HERE is an artist's impression showing how the mood of history will remain unchanged for Aldwark Manor, the hotel near Alne, when its £5.2 million revamp plans are finally complete.

Work has only just finished on a new £2.2 million health spa for the three-star hotel, which already boasts an 18-hole golf course amid its 100 acres of countryside.

Now preparations are being made for a September start on a £3 million project to extend the hotel from 28 bedrooms to 60 as well as building a 120-seat brasserie overlooking the course and a 180-seat function suite which can be used for conferences. It should be finished by next May.

Maintaining its mood of history is important not just because the name Aldwark derives from the old Saxon word for "old (earth) work" redolent of its one-time use as a defensive fort.

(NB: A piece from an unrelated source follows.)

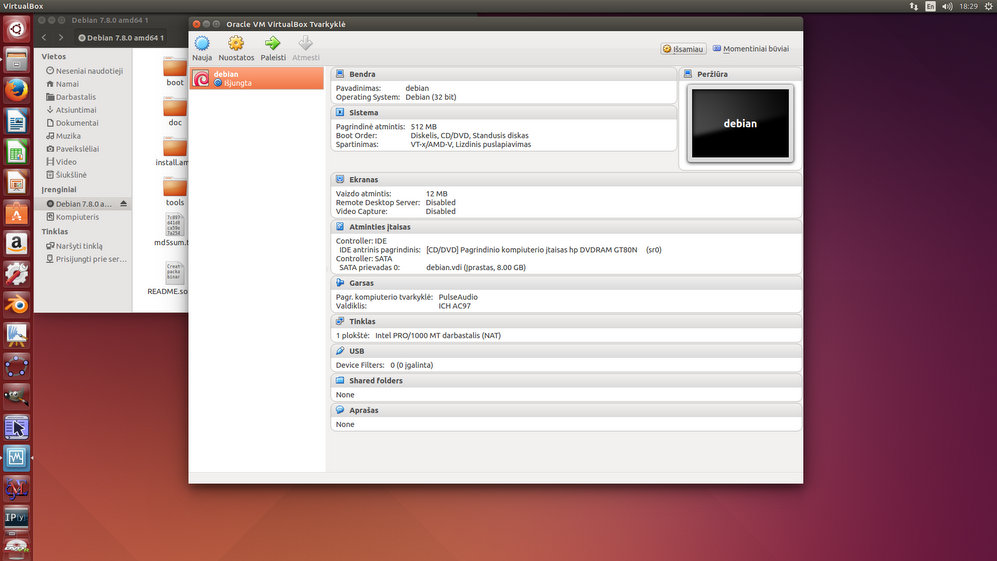Open Firefox from the Ubuntu launcher
This screenshot has height=561, width=997.
(16, 89)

But also because the Manor, built by Lord Walsingham as a wedding present for his daughter in the late 1700s, was requisitioned by the Home Office at the outset of the Second World War - and was the place where Wing Commander Guy Gibson planned the legendary Dambusters raid.

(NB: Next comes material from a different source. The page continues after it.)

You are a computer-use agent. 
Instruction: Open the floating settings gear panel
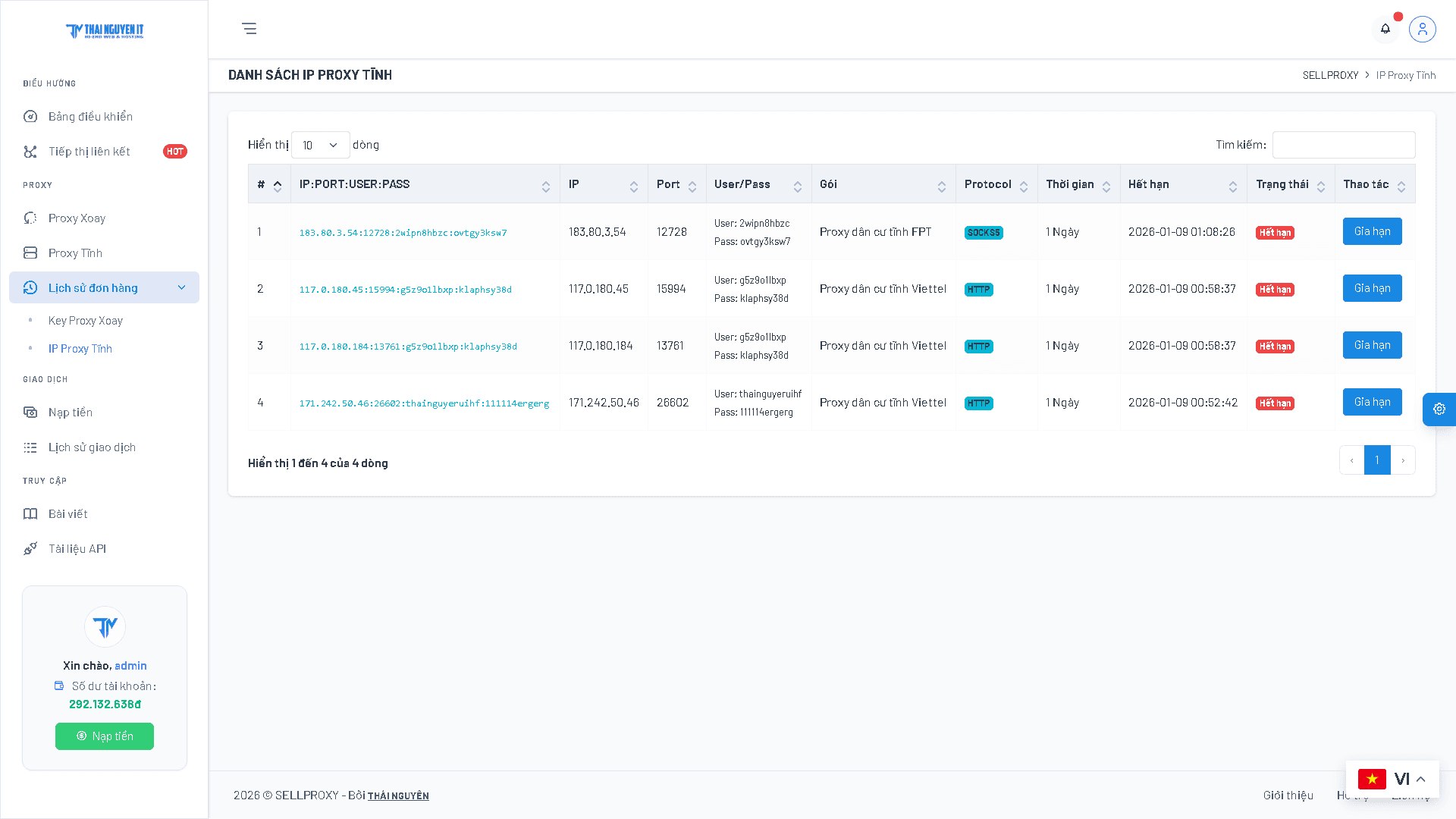point(1439,410)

The hotel was bought four years ago by Newcastle businessman Brad Holbrook, who as a keen golfer lavished £1 million improving the golf course, then turned his attention to improving the hotel.

John Milburn, the hotel's general manager, said: "Our aim is to make Aldwark Manor a more complete business with all-year-round service, appealing to the health and beauty, leisure, conference and golf markets.

"The architects, Unwin Jones of Carlisle, who designed the health spa have done an excellent job in designing the extended building to ensure that continued sense of history."